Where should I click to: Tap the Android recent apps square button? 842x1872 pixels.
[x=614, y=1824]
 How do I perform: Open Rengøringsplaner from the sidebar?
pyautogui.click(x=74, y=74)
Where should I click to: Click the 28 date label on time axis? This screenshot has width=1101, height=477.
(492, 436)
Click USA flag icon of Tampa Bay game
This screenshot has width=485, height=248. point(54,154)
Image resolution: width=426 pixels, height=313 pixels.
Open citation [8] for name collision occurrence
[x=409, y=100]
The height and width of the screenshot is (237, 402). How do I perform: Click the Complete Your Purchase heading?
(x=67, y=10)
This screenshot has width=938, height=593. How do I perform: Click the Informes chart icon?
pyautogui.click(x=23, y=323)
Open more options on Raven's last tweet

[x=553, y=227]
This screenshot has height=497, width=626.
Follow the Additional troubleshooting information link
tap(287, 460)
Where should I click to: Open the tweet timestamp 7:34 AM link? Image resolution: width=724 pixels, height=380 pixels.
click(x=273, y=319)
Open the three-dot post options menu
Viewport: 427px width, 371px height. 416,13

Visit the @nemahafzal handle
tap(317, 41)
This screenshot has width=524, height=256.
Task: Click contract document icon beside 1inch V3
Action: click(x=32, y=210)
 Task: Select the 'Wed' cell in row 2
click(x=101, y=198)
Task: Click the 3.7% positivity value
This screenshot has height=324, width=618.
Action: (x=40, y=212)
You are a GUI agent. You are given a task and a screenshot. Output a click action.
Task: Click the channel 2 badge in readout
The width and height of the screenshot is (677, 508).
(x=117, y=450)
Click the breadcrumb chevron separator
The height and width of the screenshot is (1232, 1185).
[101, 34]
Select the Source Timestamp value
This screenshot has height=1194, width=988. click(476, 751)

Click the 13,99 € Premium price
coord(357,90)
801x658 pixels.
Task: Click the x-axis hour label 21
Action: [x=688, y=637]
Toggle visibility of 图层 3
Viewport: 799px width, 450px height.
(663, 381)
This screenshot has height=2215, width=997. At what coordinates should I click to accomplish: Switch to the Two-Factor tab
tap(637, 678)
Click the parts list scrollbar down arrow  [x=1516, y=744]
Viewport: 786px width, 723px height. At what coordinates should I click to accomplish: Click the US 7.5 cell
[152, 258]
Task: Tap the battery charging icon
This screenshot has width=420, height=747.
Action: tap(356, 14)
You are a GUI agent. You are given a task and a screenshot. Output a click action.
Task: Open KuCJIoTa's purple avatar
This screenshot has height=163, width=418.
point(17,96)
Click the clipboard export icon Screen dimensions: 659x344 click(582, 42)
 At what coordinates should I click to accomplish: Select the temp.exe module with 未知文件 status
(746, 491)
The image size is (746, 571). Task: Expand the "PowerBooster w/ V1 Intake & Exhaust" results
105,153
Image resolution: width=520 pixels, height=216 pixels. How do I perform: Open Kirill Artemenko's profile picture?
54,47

TASK BRIEF
Exactly as written above, please repeat the entries.

EXERCISE RESPONSE
Where should I click to: Tap the Android recent apps square button? 842x1872 pixels.
[x=614, y=1824]
 How do I perform: Open Rengøringsplaner from the sidebar?
pyautogui.click(x=74, y=74)
Where should I click to: Click the 28 date label on time axis? This screenshot has width=1101, height=477.
(492, 436)
Click USA flag icon of Tampa Bay game
This screenshot has width=485, height=248. point(54,154)
Image resolution: width=426 pixels, height=313 pixels.
Open citation [8] for name collision occurrence
[x=409, y=100]
The height and width of the screenshot is (237, 402). How do I perform: Click the Complete Your Purchase heading?
(x=67, y=10)
This screenshot has width=938, height=593. How do I perform: Click the Informes chart icon?
pyautogui.click(x=23, y=323)
Open more options on Raven's last tweet

[x=553, y=227]
This screenshot has height=497, width=626.
Follow the Additional troubleshooting information link
tap(287, 460)
Where should I click to: Open the tweet timestamp 7:34 AM link? Image resolution: width=724 pixels, height=380 pixels.
click(x=273, y=319)
Open the three-dot post options menu
Viewport: 427px width, 371px height. 416,13

Visit the @nemahafzal handle
tap(317, 41)
This screenshot has width=524, height=256.
Task: Click contract document icon beside 1inch V3
Action: click(x=32, y=210)
 Task: Select the 'Wed' cell in row 2
click(x=101, y=198)
Task: Click the 3.7% positivity value
This screenshot has height=324, width=618.
Action: (x=40, y=212)
You are a GUI agent. You are given a task and a screenshot. Output a click action.
Task: Click the channel 2 badge in readout
The width and height of the screenshot is (677, 508).
(x=117, y=450)
Click the breadcrumb chevron separator
The height and width of the screenshot is (1232, 1185).
[101, 34]
Select the Source Timestamp value
This screenshot has height=1194, width=988. click(476, 751)

Click the 13,99 € Premium price
coord(357,90)
801x658 pixels.
Task: Click the x-axis hour label 21
Action: [x=688, y=637]
Toggle visibility of 图层 3
Viewport: 799px width, 450px height.
(663, 381)
This screenshot has height=2215, width=997. At what coordinates should I click to accomplish: Switch to the Two-Factor tab
tap(637, 678)
Click the parts list scrollbar down arrow  [x=1516, y=744]
Viewport: 786px width, 723px height. At what coordinates should I click to accomplish: Click the US 7.5 cell
[152, 258]
Task: Tap the battery charging icon
This screenshot has width=420, height=747.
Action: tap(356, 14)
You are a GUI agent. You are given a task and a screenshot. Output a click action.
Task: Open KuCJIoTa's purple avatar
This screenshot has height=163, width=418.
point(17,96)
Click the clipboard export icon Screen dimensions: 659x344 click(582, 42)
 At what coordinates should I click to accomplish: Select the temp.exe module with 未知文件 status
(746, 491)
The image size is (746, 571). Task: Expand the "PowerBooster w/ V1 Intake & Exhaust" results
105,153
Image resolution: width=520 pixels, height=216 pixels. How do I perform: Open Kirill Artemenko's profile picture?
54,47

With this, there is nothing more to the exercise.